SECRECY CLAUSES. The millions of euros diverted to tax havens came through advertising contracts with clauses of all kinds. The multimillion-dollar madness that surrounds football got Neymar to charge $ 50,000 for signing 600 cards, that employees of Cristiano Ronaldo’s home should be silent for 70 years after the player’s death or that Paris Saint Germain paid Thiago Silva the 2.5 million euros in back taxes that this owed to the Italian Treasury.

ARGENTINE-DUTCH LINK. Up to five Argentine agents who represented or still represent players such as Ángel Di María, Gonzalo Higuaín or Javier Pastore used companies in the Netherlands to divert revenues from transfers, sponsorships and other businesses. Their profits eventually ended up in tax havens like the British Virgin Islands or Panama. While the Mendes method focused on two unique Irish companies and a single Caribbean direction, the Argentine strategy made use of numerous interchangeable companies.

COMMISSIONS OF AGENTS. The documents analyzed showed that the power of the agents is sometimes excessive. An example is Paul Pogba and the scandalous commissions that made him the most expensive player in history. Oualid Tanazefti, his discoverer, tried to sell his image rights without his consent. Mino Raiola, his agent, drew in commissions three times what the Frenchman won during his time at Juventus. In 2015, the fight between both representatives prevented Pogba to sign for big clubs like Real Madrid.

ON THE ECONOMIC AGENTS INVOLVED:

It should be noted that the revelations out of the football leaks refer to

INTERMEDIARIES (FOOTBALL AGENTS/ LAWYERS): Football agents and tax lawyers elaborate labyrinthine structures into which the money flows. During the ECON/PANA Interparliamentary meeting, Mark Pieth noted that football agents should be subject to anti-money laundering regulations in a similar way in which a real estate agent is.

OFFSHORE COMPANIES: players transfer their image rights to a company working on their behalf. Fees generated by those rights are then paid to that company, which only owes corporate taxes on those earnings, just like any normal company (avoiding to pay taxes as the high net worth individuals that football players are). A popular location for such offshore companies is Ireland.

COMPANIES PAYING FOR THE USE OF THE IMAGE RIGHTS: granola bar, deodorant brand, sports companies, football clubs, etc., pay football players’ offshore companies for such image rights, possibly avoiding withholding taxes through the use of double tax treaties.

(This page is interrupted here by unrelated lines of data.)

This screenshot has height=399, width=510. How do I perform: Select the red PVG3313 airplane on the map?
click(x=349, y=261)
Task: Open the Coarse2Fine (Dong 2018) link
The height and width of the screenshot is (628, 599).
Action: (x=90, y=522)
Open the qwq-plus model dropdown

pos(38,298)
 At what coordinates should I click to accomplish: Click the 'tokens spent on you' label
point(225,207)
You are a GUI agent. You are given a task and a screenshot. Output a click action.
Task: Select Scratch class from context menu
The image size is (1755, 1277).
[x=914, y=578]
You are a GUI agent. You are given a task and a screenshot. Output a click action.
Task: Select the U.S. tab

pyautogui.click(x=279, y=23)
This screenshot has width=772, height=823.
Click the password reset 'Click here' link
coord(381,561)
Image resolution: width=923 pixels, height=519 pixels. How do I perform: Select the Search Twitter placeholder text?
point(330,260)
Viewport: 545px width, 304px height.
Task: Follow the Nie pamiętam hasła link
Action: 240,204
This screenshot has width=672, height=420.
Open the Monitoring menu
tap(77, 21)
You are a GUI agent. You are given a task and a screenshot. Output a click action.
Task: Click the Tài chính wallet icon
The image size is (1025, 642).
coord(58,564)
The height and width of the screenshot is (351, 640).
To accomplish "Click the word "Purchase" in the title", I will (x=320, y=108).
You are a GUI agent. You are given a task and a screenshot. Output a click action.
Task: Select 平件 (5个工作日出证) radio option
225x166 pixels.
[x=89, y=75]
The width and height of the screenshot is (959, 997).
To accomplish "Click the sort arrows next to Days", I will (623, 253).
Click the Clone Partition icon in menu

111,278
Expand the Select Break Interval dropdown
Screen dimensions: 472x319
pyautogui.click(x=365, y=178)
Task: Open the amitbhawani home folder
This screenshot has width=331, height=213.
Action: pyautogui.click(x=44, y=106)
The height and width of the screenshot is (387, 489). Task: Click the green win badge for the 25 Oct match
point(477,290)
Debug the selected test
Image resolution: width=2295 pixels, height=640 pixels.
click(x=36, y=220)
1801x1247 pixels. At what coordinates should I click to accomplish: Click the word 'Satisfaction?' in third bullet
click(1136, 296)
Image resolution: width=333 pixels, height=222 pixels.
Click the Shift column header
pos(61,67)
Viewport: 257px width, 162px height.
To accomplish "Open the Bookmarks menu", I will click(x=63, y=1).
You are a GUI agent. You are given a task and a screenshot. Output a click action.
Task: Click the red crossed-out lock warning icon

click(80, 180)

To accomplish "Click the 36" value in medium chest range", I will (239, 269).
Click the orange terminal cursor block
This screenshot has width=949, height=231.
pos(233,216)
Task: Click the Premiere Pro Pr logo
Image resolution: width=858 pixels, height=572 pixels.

WHO TO CALL FOR A POSSIBLE HEARING?

It would be essential to call the different agents who operate in this world of high competition and who are openly involved in this criminal network:

  • Some UEFA manager
  • Two directors of big clubs: Real Madrid, Barcelona, Manchester United, Manchester City, Paris Saint-Germain, Bayer Munich (to choose but necessarily among the biggest)
  • Two player agents or some law firm used in negotiations
  • Two top-level football players (Cristiano Ronaldo, Neymar, Messi, Toni Kroos)
  • Two Sponsoring Brand Managing Directors: Nike and Adidas would be perfect
  • Obviously, it is necessary to invite the rapporteur of the Report on the governance of sport in the European Parliament and some researcher specialized in this matter.

A hearing of these characteristics would give an important political projection to the research work of the Panama Papers Commission.